HITNF is a good example that DeGarmo is not the savior everyone thinks he is. This album shows that he was going downhill, well at least for that one. I love his tracks on Tribe but I also love many of the non-Degarmo tracks on Tribe as well.
I think it is evidence that he and the band pushed the boundary of what Queensryche can do musically too far. You can have open-minded fans, but at the end of the day, when you strip away what made the band interesting and popular to people in the first place, you're setting yourself up for career suicide.
I think DeGarmo's writing followed a natural progression, but HITNF lacked the production and careful working over the songs to really make them work. If I remember right, that was basically how the record was explained in the press. They didn't do a ton of demos. They came up with a song, ran through it, recorded it. There wasn't a lot of time given to sit on the songs, and work them over. I think that approach was a big mistake.

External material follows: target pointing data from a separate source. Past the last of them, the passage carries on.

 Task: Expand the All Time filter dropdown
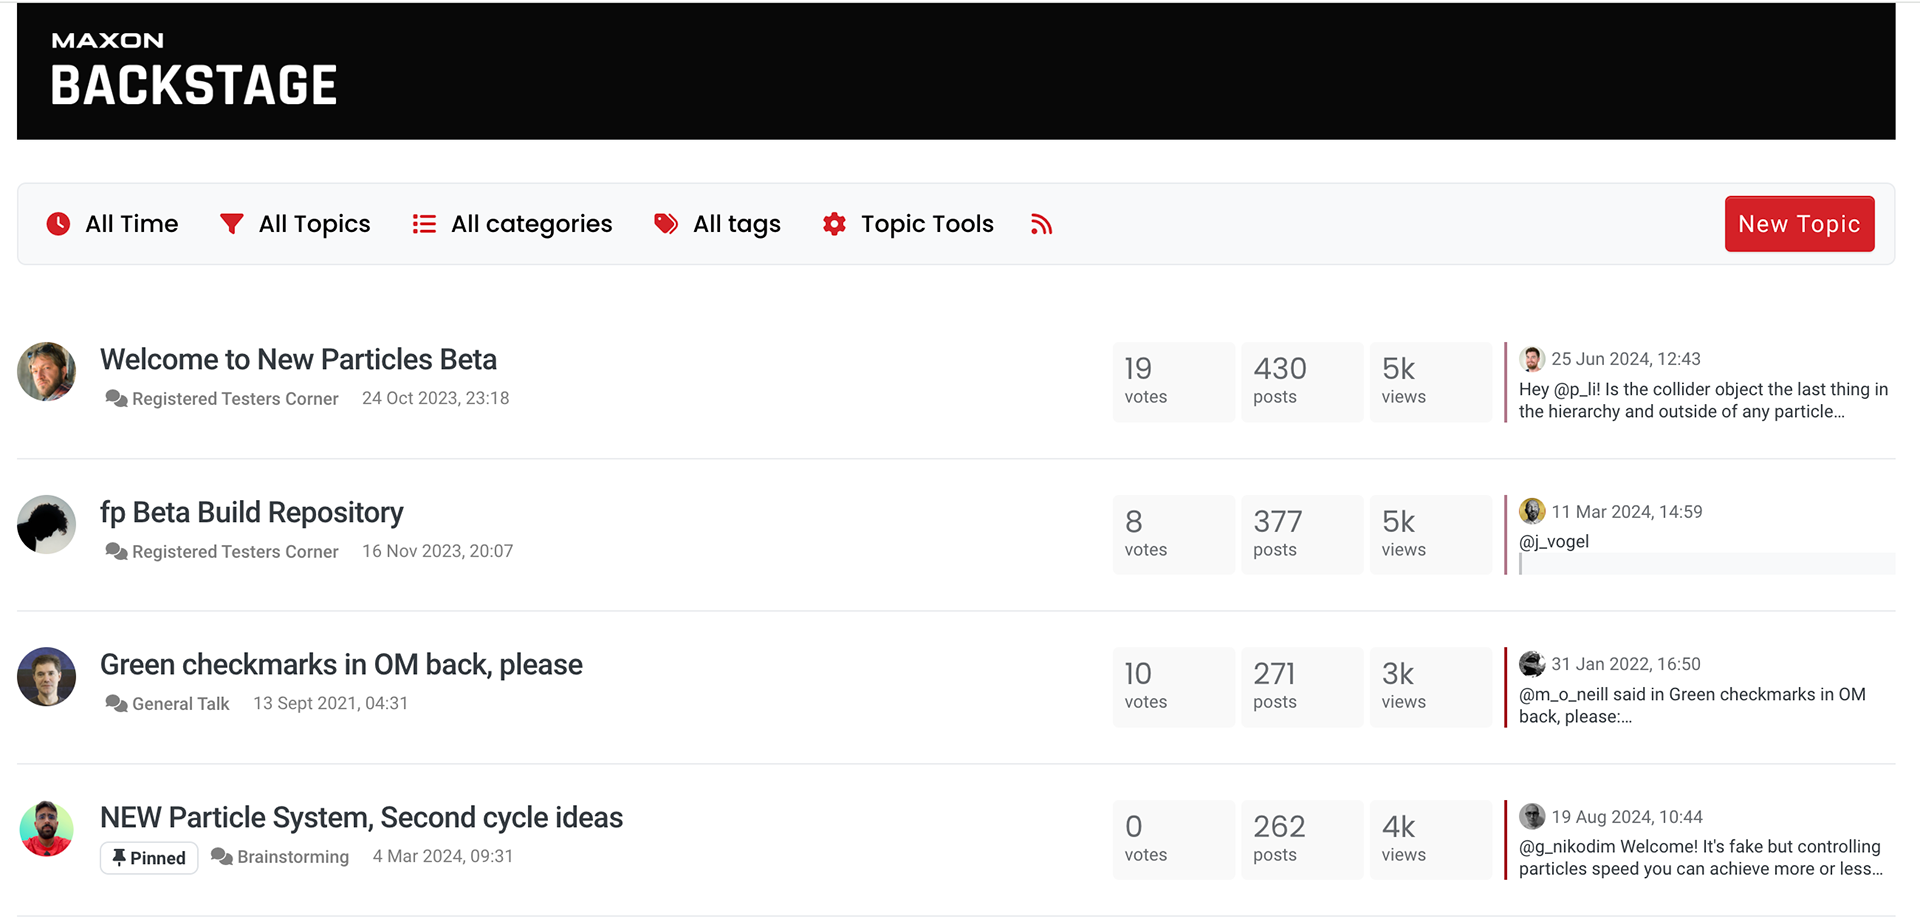pos(112,224)
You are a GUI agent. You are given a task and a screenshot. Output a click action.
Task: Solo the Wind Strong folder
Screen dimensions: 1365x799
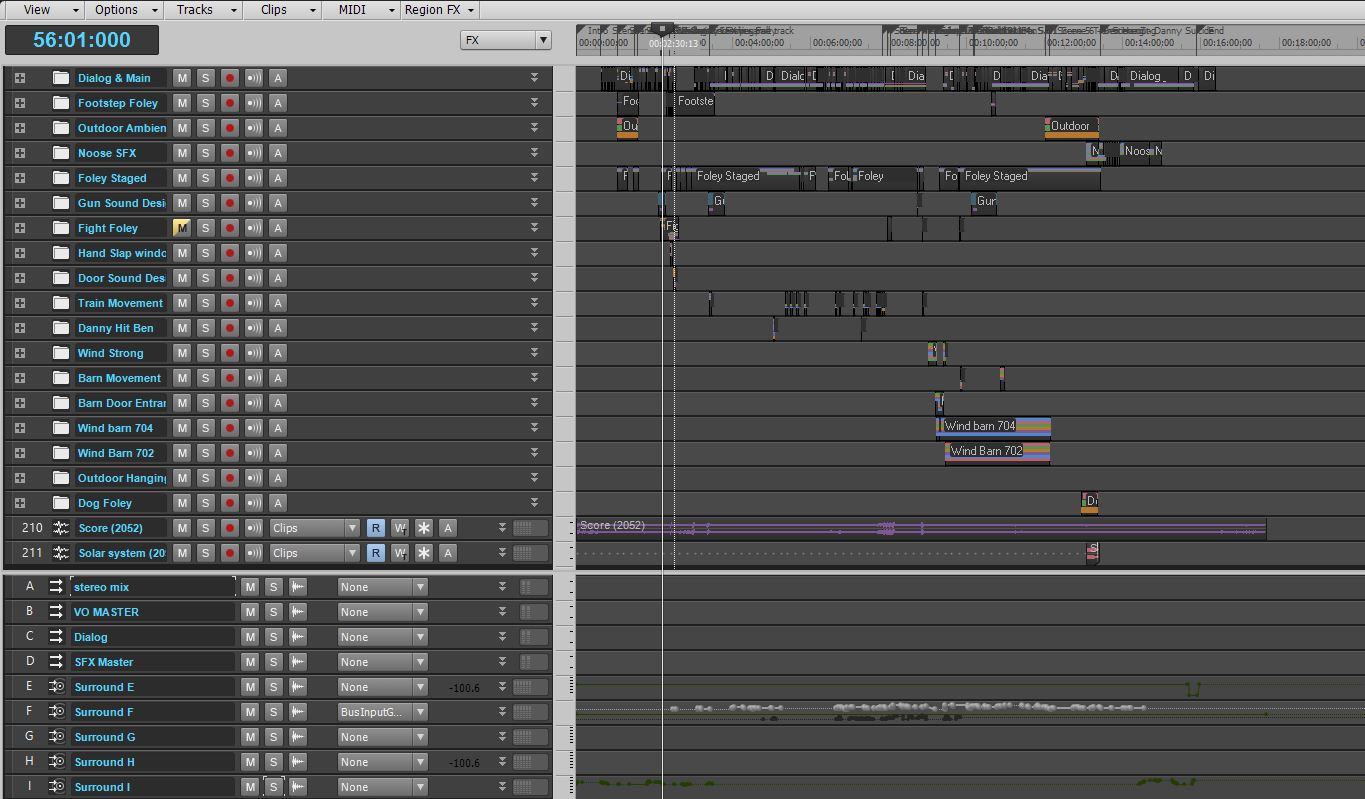coord(205,353)
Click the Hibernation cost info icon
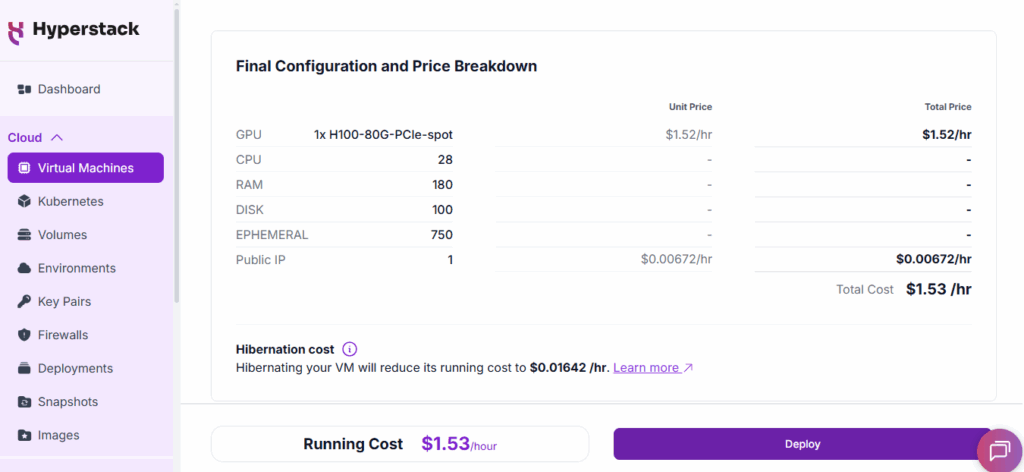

The DeGarmo tracks in the Tribe sessions (Open, Desert Dance, Falling Behind, Art of Life, Doin' Fine, and Justified) sort of address that to a degree. The production is better, and those songs were worked over a bit, at least musically, before being recorded (Scott has mentioned multiple times that Desert Dance went through many iterations before they finished it). The result is, those tracks sound like a natural continuation of where they went on HITNF, but with more care and work.
I really do appreciate HITNF much more now. Lyrically, I find it to be one of the band's most diverse. A few clunkers, but some really good social commentary and the intelligent bent we came to know from them (again, with some of the songs being clunkers in that department).